Most rendering systems decide what to draw based on geometry. This one decides based on attention — what a viewer is most likely to notice next.

For traditional rendering on a single machine with abundant compute, the difference is marginal. For spatial streaming — sending 3D content over a network to a headset, a phone, or a remote screen — it is structural. Bandwidth becomes the bottleneck before compute does, and the order in which bytes arrive determines what the viewer experiences. Prioritizing by predicted change spends those bytes on the part of the image the viewer is most likely to perceive as motion or detail.

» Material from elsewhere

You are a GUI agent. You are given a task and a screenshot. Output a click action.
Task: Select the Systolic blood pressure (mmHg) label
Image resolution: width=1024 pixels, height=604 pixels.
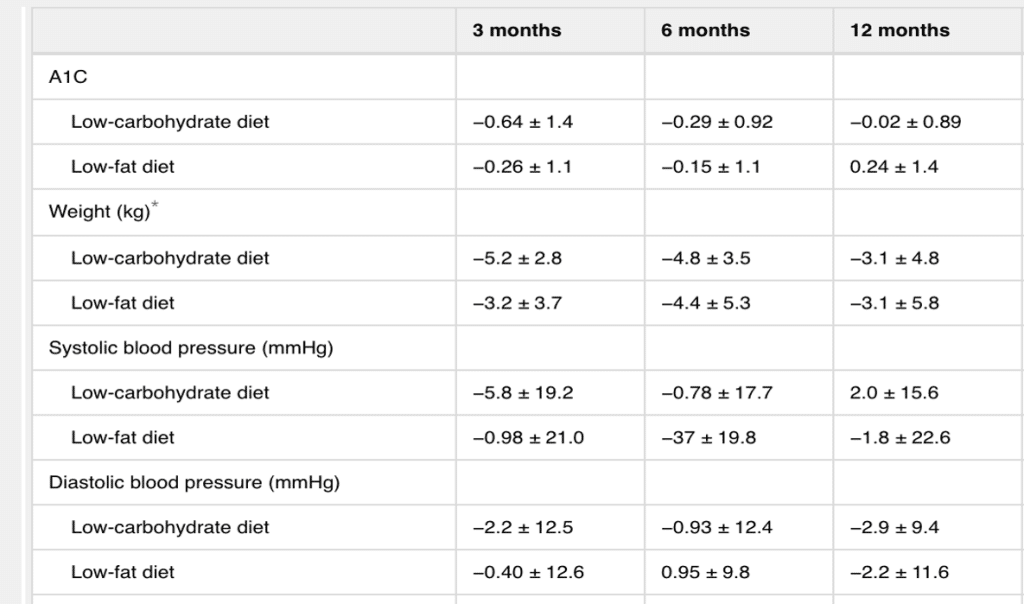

The same principle generalizes to other constrained pipelines: progressive rendering for cloud workstations, foveated rendering with predictive falloff, real-time streaming of telepresence and volumetric capture.

Baize, D. et al. Systems and methods for prioritized rendering and streaming based on risk maps that predict change in a three-dimensional environment. U.S. Patent No. 11,676,328, granted June 13, 2023.